Every New Beginning Comes From Some Other Beginning's End
I’m going to officially end my work on Snowdrop and Tangled… which is sad. I really, really, loved this project. I learned so many things. It kept me company on some of the long stretches of my cross-Canada walk. I abused the internet bandwidth of many of the nearly off-grid places we stayed, hammering away at a quantum computer from places like Manning Park, BC, Elkwater Lake Lodge & Resort, Alberta, and Consul, Saskatchewan. I am happy with how it turned out.
Me during the part of the walk where I went through Vancouver.
Today I put the current state of the game live at tangled-game.com. You can play against my quantum agents, and join a leaderboard. I am currently last.
There were A LOT of things that had to be done to get it this far. Probably the most fun of which was building my own version of AlphaZero. I also bought about 300 hours of D-Wave processor time. I used most of it!
The game itself isn’t very fun to play. It wasn’t designed to be. The point of it was to produce a system that could support the development of a superclassical agent. A superclassical agent is one that makes better decisions than any possible agent without access to quantum computation. You can read all about them here in my X-Prize competition submission.
Unfortunately I did not make the cut in that competition. After they’d made their decisions about who to include and not, they sent out a ‘scorecard’ that purported to explain their decisions. I was kind of relieved to see that it wasn’t that they thought this idea wasn’t good, it just wasn’t what they were looking for (which was new algorithms they could run on Google quantum computers). Oh well. I still think this idea is awesome!
The website hosts the same graphs as the ones in that X-Prize document, except for the biggest one (a mutated BuckyBall), which I left out of the website as everything about it was too big to do properly with my divided attention and lack of compute. Instead I used a moderately sized replacement — the very cool and interesting 10-vertex 15-edge Petersen graph — which I’ll talk about later in this post.
On the website I made the promise that if you can beat one of my quantum agents (AlphaZero Amara) on the Petersen graph I’ll send you a personalized “I beat a quantum agent” trophy. I know it’s possible to beat this agent (see the tournament results below) but personally I have never beaten it. Getting a draw is not that hard with some practice.
Anyway thanks to everyone who was following along with me on this journey. I feel good about the full arc and where it ended up. If you are interested in continuing the work of building superclassical agents, I’ve made three of my repos public; these are snowdrop-tangled-game-package, snowdrop-adjudicators, and snowdrop-tangled-agents. You can see how I approached the problem and what I did. If you want to learn all this stuff, start with the agents repo and follow my instructions on how to start. None of this was done with a view towards making it easy to follow and I’m not going to support it but there’s enough there to get you going.
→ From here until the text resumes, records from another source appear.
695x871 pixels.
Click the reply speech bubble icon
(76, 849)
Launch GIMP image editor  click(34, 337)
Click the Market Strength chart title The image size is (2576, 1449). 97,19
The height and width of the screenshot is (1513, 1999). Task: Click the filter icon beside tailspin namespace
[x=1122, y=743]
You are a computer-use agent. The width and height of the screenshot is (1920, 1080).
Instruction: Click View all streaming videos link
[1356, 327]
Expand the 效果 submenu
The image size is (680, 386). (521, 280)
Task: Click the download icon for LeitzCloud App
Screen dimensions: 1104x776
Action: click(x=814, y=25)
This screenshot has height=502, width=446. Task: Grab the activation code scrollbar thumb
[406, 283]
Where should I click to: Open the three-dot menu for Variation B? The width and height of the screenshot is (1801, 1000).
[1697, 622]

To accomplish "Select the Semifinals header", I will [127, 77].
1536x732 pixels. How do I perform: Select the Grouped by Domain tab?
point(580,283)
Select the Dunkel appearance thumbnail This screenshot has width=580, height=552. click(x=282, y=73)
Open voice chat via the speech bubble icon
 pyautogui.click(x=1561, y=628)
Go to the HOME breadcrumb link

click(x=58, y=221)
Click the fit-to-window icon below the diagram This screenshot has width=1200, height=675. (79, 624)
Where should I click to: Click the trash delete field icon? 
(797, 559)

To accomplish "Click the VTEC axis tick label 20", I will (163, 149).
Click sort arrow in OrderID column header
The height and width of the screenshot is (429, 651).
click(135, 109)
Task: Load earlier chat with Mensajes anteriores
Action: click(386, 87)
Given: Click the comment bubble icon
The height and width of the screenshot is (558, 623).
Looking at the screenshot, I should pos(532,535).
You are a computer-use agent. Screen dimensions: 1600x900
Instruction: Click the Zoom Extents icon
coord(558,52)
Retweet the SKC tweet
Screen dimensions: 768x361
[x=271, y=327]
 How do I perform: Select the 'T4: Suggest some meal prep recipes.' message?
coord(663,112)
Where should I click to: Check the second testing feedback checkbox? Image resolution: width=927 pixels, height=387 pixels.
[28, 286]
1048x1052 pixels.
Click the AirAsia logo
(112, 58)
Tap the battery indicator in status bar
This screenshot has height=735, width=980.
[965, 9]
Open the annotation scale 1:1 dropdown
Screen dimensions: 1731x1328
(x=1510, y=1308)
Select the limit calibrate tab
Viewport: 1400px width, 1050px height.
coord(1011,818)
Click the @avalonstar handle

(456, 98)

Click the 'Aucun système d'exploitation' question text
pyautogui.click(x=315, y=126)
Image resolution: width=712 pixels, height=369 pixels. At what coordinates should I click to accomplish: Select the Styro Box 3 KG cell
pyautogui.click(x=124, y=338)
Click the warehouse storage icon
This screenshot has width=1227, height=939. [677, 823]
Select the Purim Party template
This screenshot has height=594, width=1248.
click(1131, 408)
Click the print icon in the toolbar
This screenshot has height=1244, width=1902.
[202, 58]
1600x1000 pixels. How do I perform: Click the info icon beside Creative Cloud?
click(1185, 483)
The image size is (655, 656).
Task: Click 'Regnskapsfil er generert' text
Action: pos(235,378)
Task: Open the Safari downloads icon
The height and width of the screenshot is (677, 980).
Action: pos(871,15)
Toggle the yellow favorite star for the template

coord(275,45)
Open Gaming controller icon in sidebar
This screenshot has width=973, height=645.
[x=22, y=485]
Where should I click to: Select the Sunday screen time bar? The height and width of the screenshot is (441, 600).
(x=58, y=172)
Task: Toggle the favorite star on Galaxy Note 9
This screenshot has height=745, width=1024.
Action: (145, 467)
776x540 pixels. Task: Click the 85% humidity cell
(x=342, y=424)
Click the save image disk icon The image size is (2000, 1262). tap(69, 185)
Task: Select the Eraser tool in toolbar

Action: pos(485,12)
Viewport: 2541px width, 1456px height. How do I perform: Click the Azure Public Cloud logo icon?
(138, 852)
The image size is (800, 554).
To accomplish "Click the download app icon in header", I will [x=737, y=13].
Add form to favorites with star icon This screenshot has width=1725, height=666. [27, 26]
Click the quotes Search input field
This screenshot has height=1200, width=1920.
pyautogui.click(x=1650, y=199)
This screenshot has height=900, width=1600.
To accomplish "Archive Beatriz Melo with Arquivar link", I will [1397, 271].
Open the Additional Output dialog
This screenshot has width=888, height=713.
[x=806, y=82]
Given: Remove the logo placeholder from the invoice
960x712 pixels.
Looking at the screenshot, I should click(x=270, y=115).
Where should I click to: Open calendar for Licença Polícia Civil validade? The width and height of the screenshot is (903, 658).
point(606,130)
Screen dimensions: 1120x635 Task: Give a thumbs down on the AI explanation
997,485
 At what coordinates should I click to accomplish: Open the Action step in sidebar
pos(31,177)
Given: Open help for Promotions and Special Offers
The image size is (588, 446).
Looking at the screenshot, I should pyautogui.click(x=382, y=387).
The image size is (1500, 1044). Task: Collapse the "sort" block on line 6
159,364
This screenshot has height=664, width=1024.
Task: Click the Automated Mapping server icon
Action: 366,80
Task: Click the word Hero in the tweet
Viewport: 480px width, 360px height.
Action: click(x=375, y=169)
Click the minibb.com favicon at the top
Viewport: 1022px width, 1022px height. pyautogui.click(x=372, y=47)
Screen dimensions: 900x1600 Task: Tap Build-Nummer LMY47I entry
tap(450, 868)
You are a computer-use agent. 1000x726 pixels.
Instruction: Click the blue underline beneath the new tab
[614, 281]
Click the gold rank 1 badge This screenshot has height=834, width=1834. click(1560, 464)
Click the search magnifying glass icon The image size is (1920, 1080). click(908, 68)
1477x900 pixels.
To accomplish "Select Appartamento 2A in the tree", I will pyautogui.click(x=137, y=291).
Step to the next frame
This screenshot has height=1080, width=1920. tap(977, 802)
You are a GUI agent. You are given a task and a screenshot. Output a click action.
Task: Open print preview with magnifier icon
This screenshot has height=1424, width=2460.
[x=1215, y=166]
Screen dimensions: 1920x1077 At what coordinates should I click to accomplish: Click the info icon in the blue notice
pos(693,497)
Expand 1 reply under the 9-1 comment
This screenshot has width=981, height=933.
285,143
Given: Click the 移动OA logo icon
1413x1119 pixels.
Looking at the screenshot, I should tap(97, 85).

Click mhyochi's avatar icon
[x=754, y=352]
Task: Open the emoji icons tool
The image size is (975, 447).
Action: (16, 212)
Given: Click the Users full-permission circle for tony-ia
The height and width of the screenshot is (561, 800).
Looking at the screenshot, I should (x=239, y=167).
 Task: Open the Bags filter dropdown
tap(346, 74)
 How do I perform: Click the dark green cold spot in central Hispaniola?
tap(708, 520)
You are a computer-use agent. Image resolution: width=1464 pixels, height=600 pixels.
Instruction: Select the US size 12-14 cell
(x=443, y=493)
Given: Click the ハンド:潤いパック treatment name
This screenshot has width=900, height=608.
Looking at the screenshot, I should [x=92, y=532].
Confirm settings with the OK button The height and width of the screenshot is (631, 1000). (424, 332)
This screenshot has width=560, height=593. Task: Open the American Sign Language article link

Tangled on The Petersen Graph
For the website I added the Petersen graph. Here is what it looks like:
Look at how cool it is!!!!
This graph has 7,184,295 unique terminal states. This is small enough so that we can build a lookup table by solving each of them using a D-Wave quantum computer. I did exactly that — it took about 160 hours of QPU time! But I did it. By the way, I need to shout out the D-Wave people who were very supportive of me during the project. For example, I was running out of time for doing this enumeration and they helped me out. Also they were great about helping me through any technical challenges I had. I am really, really proud of what that company has turned into. They are world class!
Tournament Results For Different Agent Types
I entered nine different agents in a round-robin tournament. The results are shown in Figure 1 below. This is confusing so bear with me.
The Random agent just plays randomly.
The MCTS_X GT agents are pure Monte Carlo Tree Search agents using X rollouts, where the terminal states used are evaluated using the correct answers (the lookup table we built using the QC results). The MCTS_X SA agents are the same Monte Carlo Tree Search agents, but they use Simulated Annealing to evaluate terminal states. What this should mean is that at least for some terminal states they get who won wrong and therefore will be strictly worse for the same value of X. If you skip ahead to Figure 2, you will see that this is the case. MCTS_100 GT is better than MCTS_100 SA and MCTS_10 GT is better than MCTS_10 SA. This is exactly the effect that leads to superclassical agents!
The AlphaZero agents work the same way. AlphaZero_X GT uses X MCTS rollouts and ground truth for terminal state evaluation. AlphaZero_X SA uses X MCTS rollouts and simulated annealing for terminal state evaluation. Note the parameters and neural nets used for both were identical, the only difference was the terminal state evaluator. Again you can see the quantum advantage in Figure 2, and in fact the AlphaZero agent using ground truth with 10 rollouts was better that the AlphaZero agent using simulated annealing with 100 rollouts. This makes sense as doing more rollouts doesn’t help if the information you’re getting back about who won is wrong!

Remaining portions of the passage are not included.